Challenge 3. The population displacement and its economic difficulties.

One thing is certain, adverse consequences of all these conflicts for the population of Northern Mali is evident. Thousands of people are forced to take refuge in neighboring countries (Mauritania, Algeria, Niger, and Burkina Faso). These massive displacements create other consequences in terms of food and other basic necessities.

Options for Addressing the Challenges

Evil must be dealt with in a comprehensive way, because this endless series of conflicts and the persistent instability in Northern Mali is caused by the lack of economic resources and endemic poverty, by mistrust and suspicion between the Mali government and Tuareg leaders, all of which are aggravated by massive human rights violations, marginalization, and the proliferation of armed Islamist groups.

• It is imperative to consider all feasible efforts for the return of displaced populations in neighboring countries. Thus, all refugees and victims of the successive conflicts in Northern Mali should receive particular attention from specialized organizations and NGOs for repatriation, resettlement, and rehabilitation programs, with a view to resolving and preventing all conflict-related displacements. Countries neighboring northern Mali must realize that if stability and security do not return in northern Mali, their country could be impacted as well.

• There is need on the part of all parties to learn from the lessons of the failures of past peace efforts, in order to be better prepared to face the current challenges. It is my view that the failures of past peace efforts were mainly due to such factors as the consideration only of the political aspects of the conflict, rather than also addressing the economic aspects.

• It seems to me that the foundation of the long-standing conflict is more economic than racial or religious. Tuareg tribes have shown that they are committed to the multicultural character of Mali by marriage alliances and their involvement in different levels of the society. Hence the necessity to involve all parties related to the conflict in trying to address the economic nature of the conflict, instead of intermediate and sectorial solutions.

• We have to fight poverty and stop all that perpetuates it, such as uncontrolled food distribution and ad hoc support to certain humanitarian organizations.

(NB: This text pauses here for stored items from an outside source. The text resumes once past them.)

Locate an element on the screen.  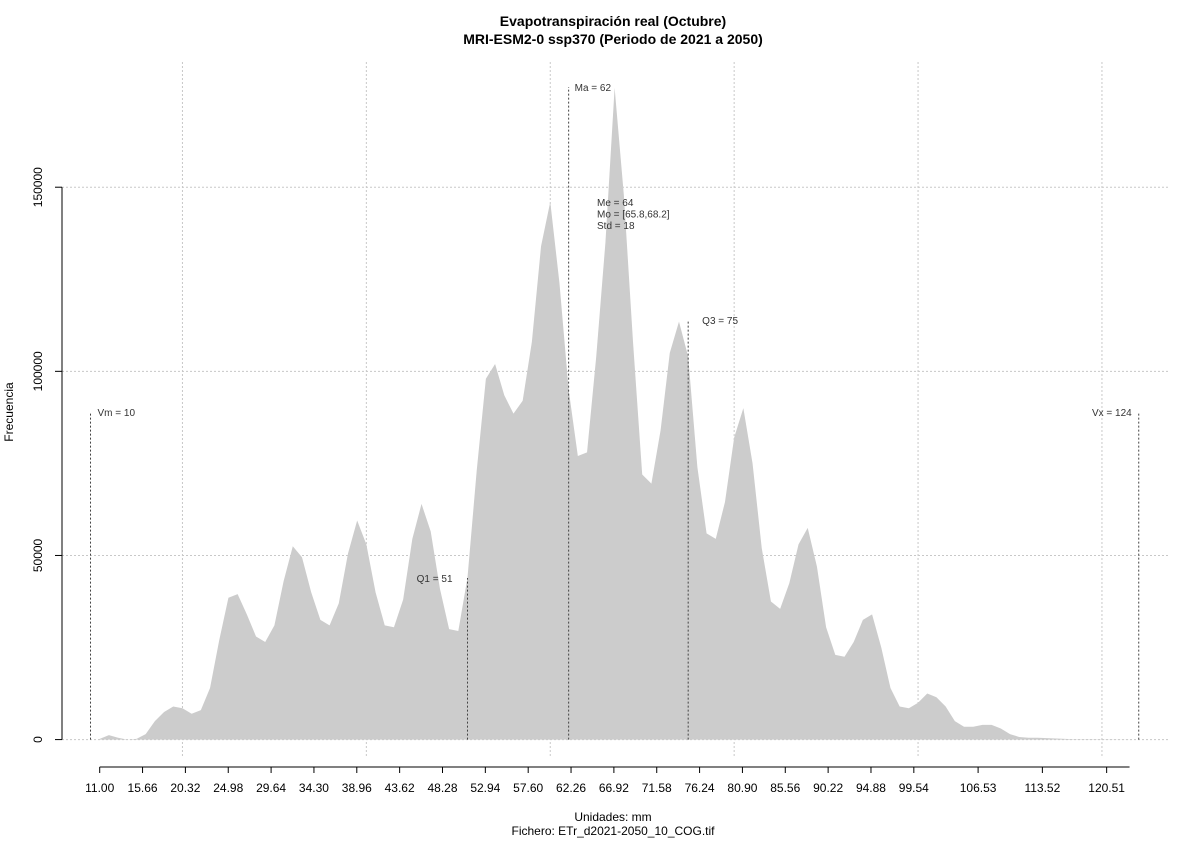
y-axis-label: Frecuencia is located at coordinates (9, 412).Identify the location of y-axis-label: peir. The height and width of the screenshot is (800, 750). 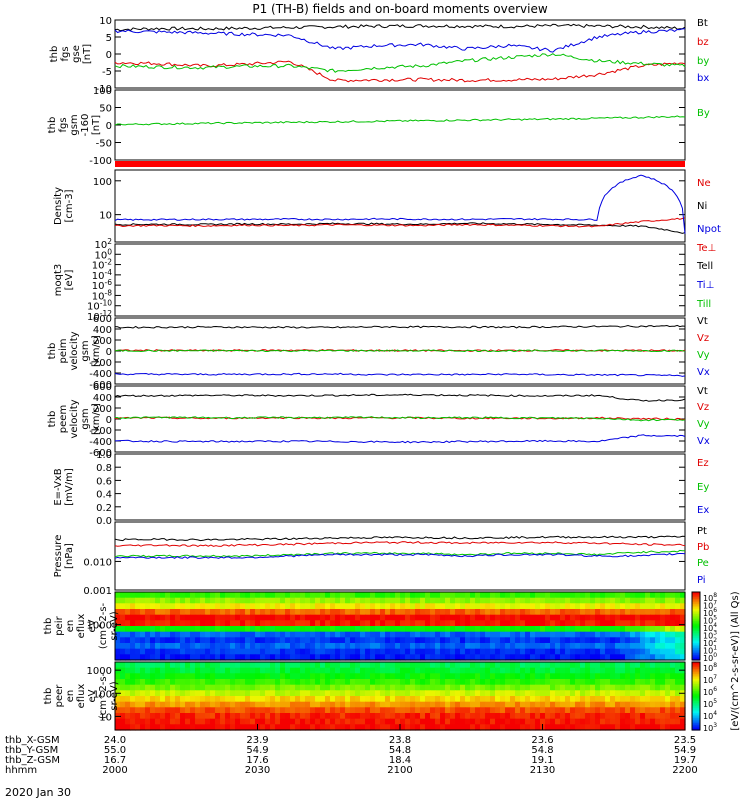
(60, 625).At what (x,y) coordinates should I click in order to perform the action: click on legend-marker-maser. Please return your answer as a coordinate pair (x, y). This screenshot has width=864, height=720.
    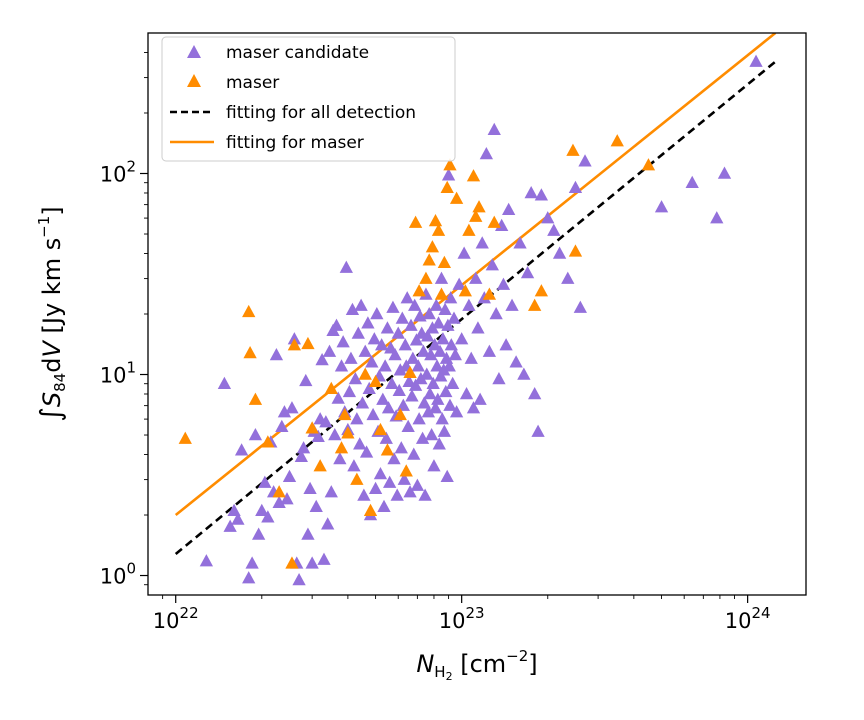
    Looking at the image, I should click on (194, 80).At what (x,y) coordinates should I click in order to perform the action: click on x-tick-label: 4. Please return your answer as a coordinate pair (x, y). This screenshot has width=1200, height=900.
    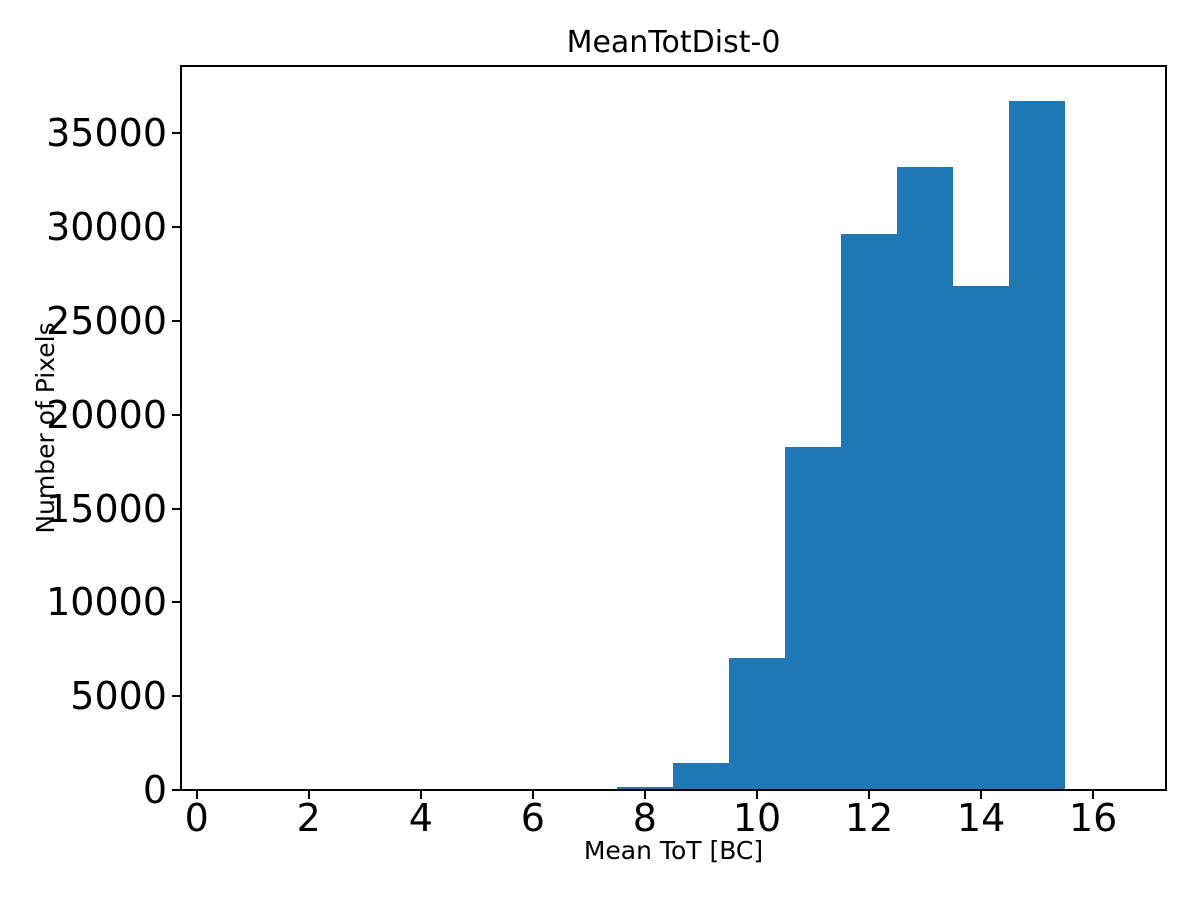
    Looking at the image, I should click on (420, 818). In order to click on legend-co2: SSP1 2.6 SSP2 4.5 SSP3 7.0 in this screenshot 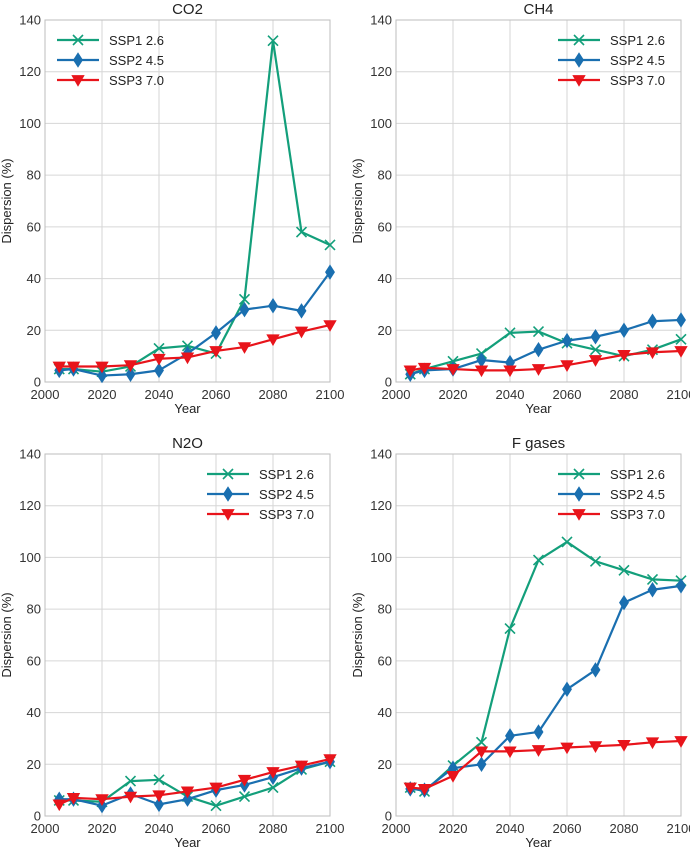, I will do `click(110, 60)`. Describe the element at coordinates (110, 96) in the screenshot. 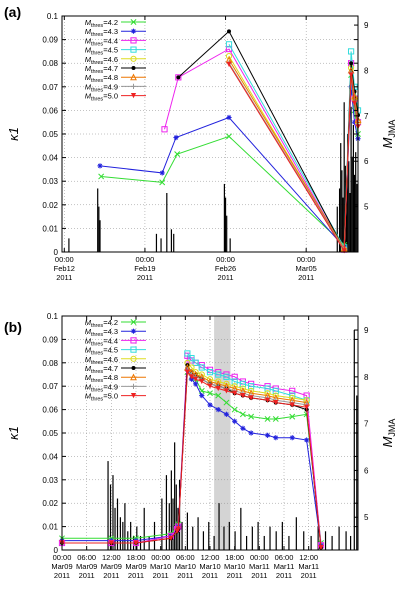

I see `legend-label-value: =5.0` at that location.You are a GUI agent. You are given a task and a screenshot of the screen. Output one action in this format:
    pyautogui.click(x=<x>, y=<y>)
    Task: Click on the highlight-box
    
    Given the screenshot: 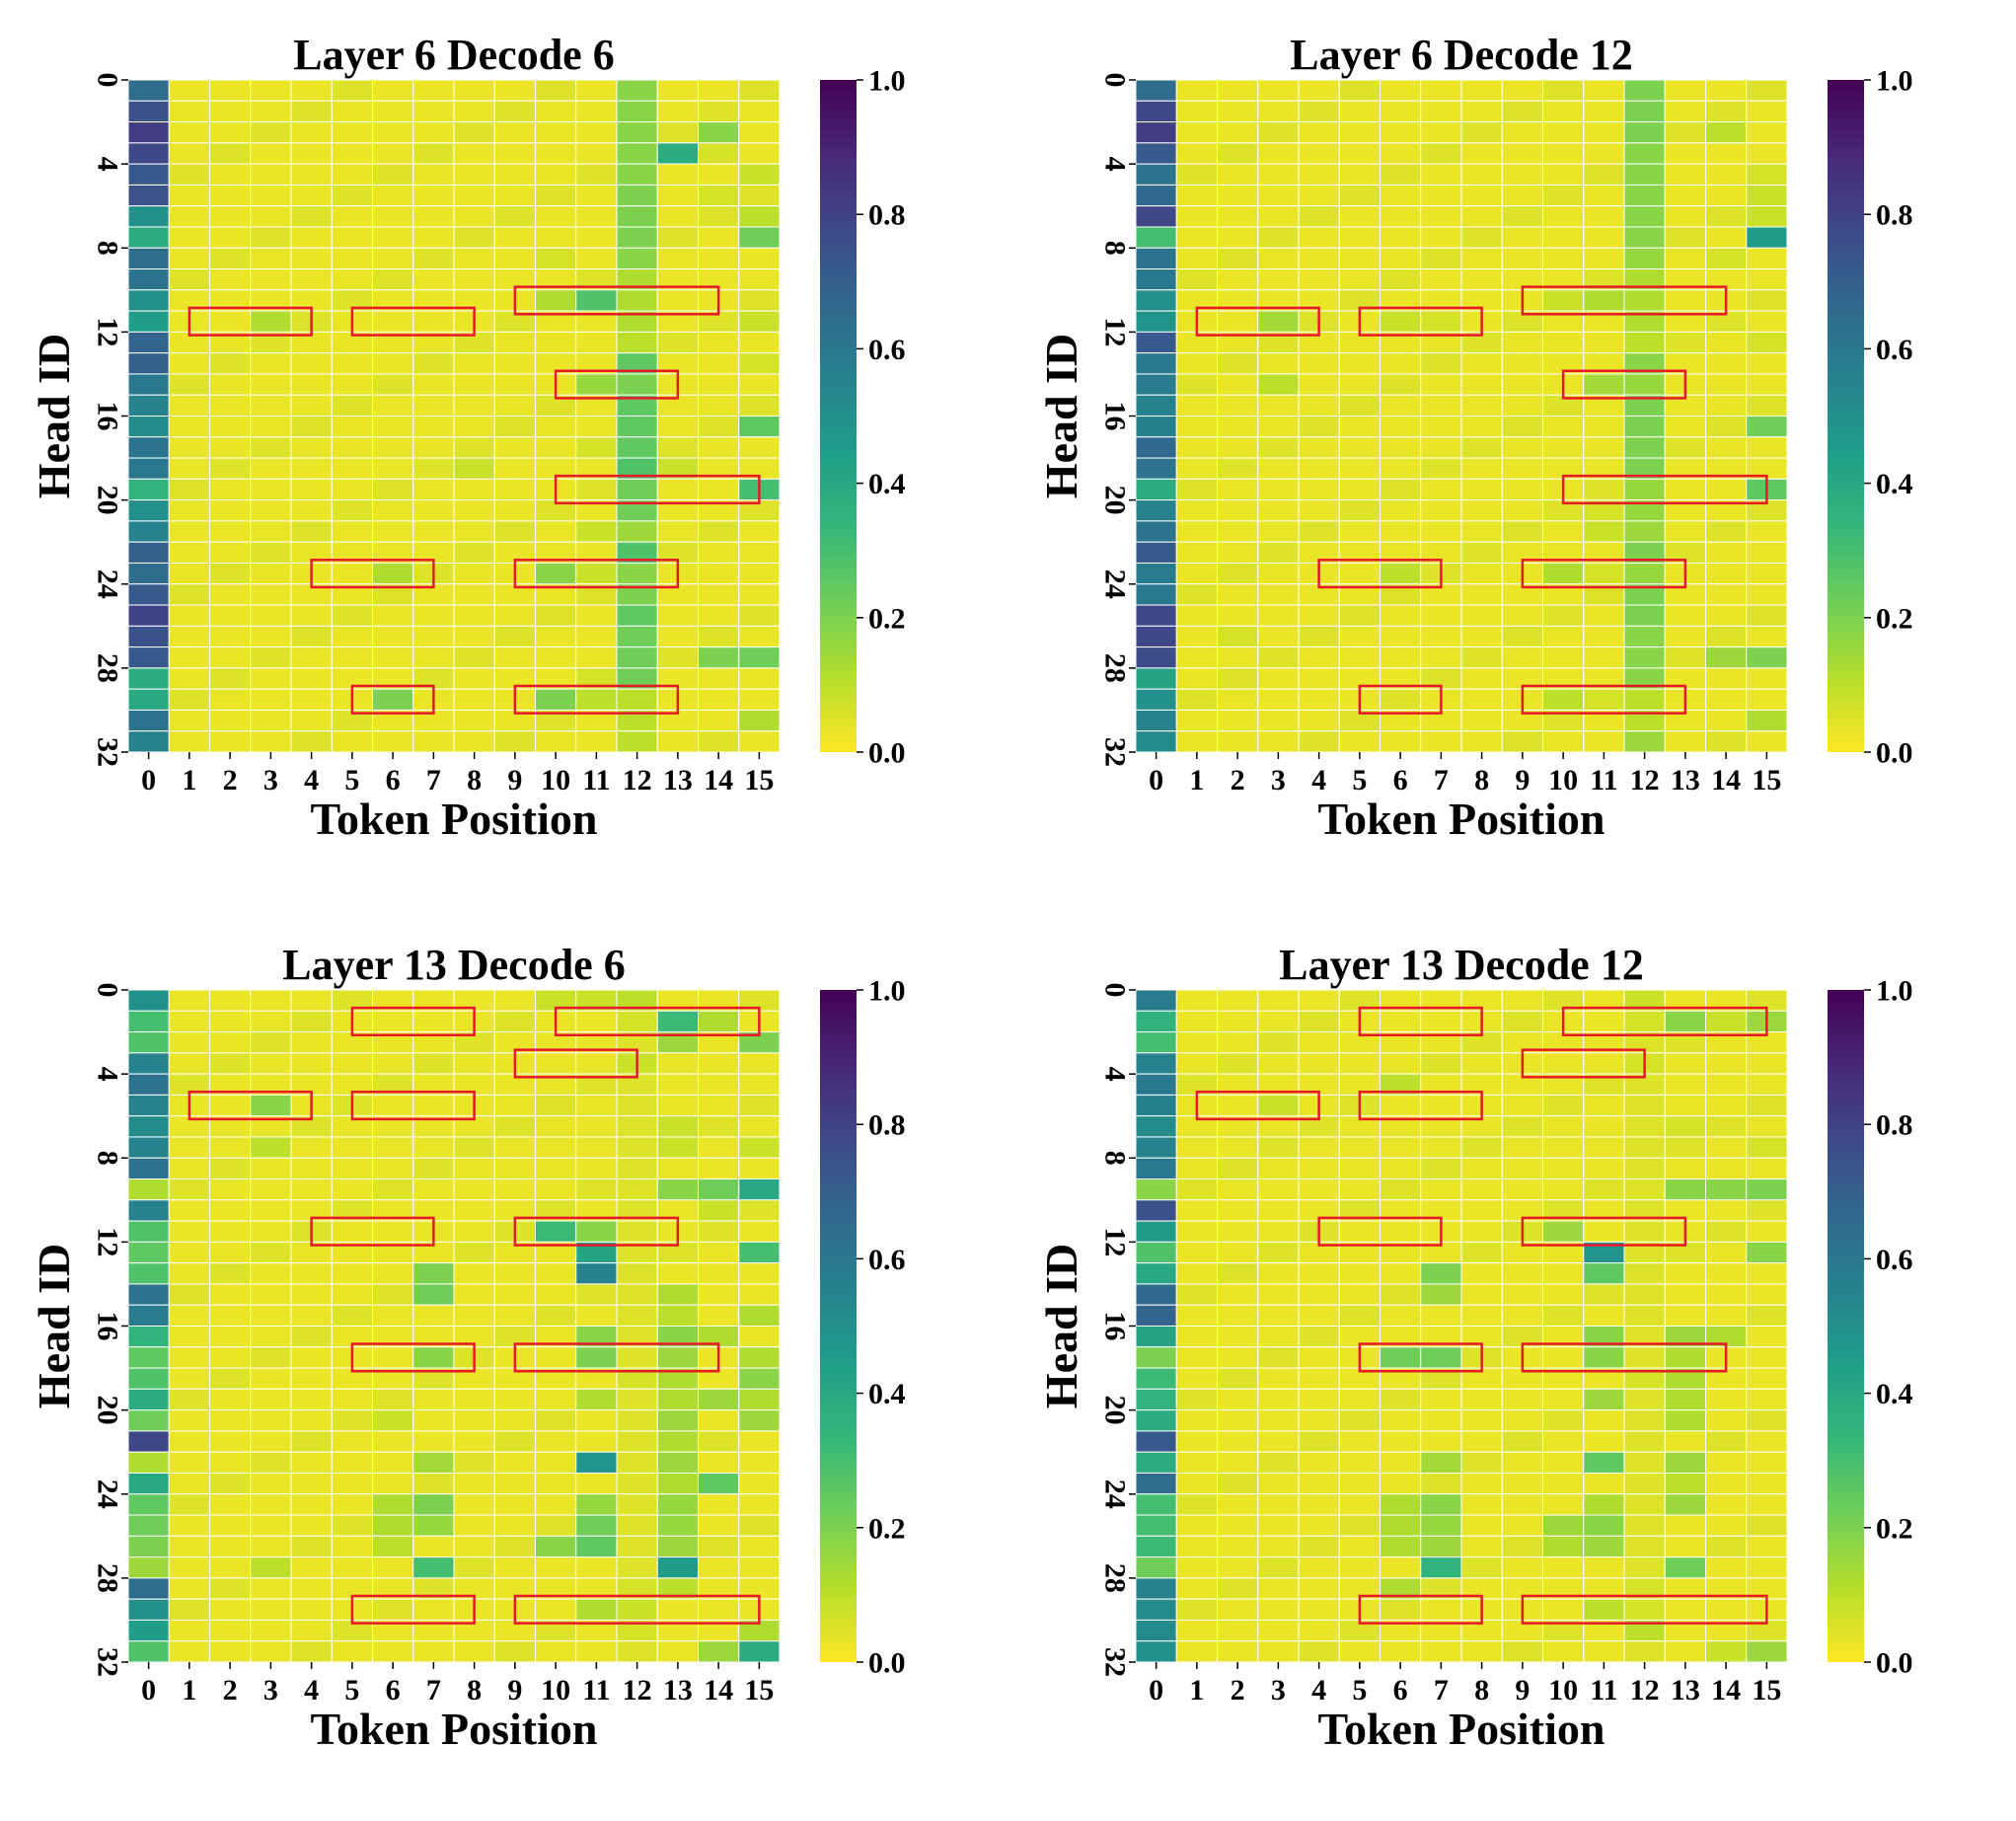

It is sad to admit that several humanitarian organizations (NGOs) operating in the northern regions of Mali have no fundamental interest in eliminating the root causes of poverty and under-development, which are primary causes of these on-going conflicts. Instead, they are more interested in maintaining the structural dependency conditions in order to ensure the survival of organizations and the loyalty of donors. Through raising awareness of this dysfunctional aspect of humanitarian organizations, I am able to make a contribution to peace and development in Northern Mali.

• The fight against poverty significantly reduces the field of action of radical Islam. This is why it is important to highlight the socio-economic considerations through development of the private sector, job creation, greater involvement of women in economic life, and the promotion of justice and good governance, if we truly want to bury the conflict definitively.

• Intensive development of the agricultural system in northern Mali by the use of Israeli technology due to the aridity of the soil and the vast desert can be a key to the development and the fight against poverty. Poor agricultural performance has contributed to high rural poverty. “Countries that have increased their agricultural productivity the most have also achieved the greatest reductions in poverty” (Department for International Development 2004).


The area in which I can make a contribution to bringing peace and stability to Northern Mali is to influence faith-based NGOs to improve their service by ending the cycle of my people’s dependency on these NGOs for basic necessities. Instead the NGOs need to re-focus their efforts on providing desert farming skills, job creation, and demonstrating biblical values of shalom in their relationships with the various factions that have been at war for all these years.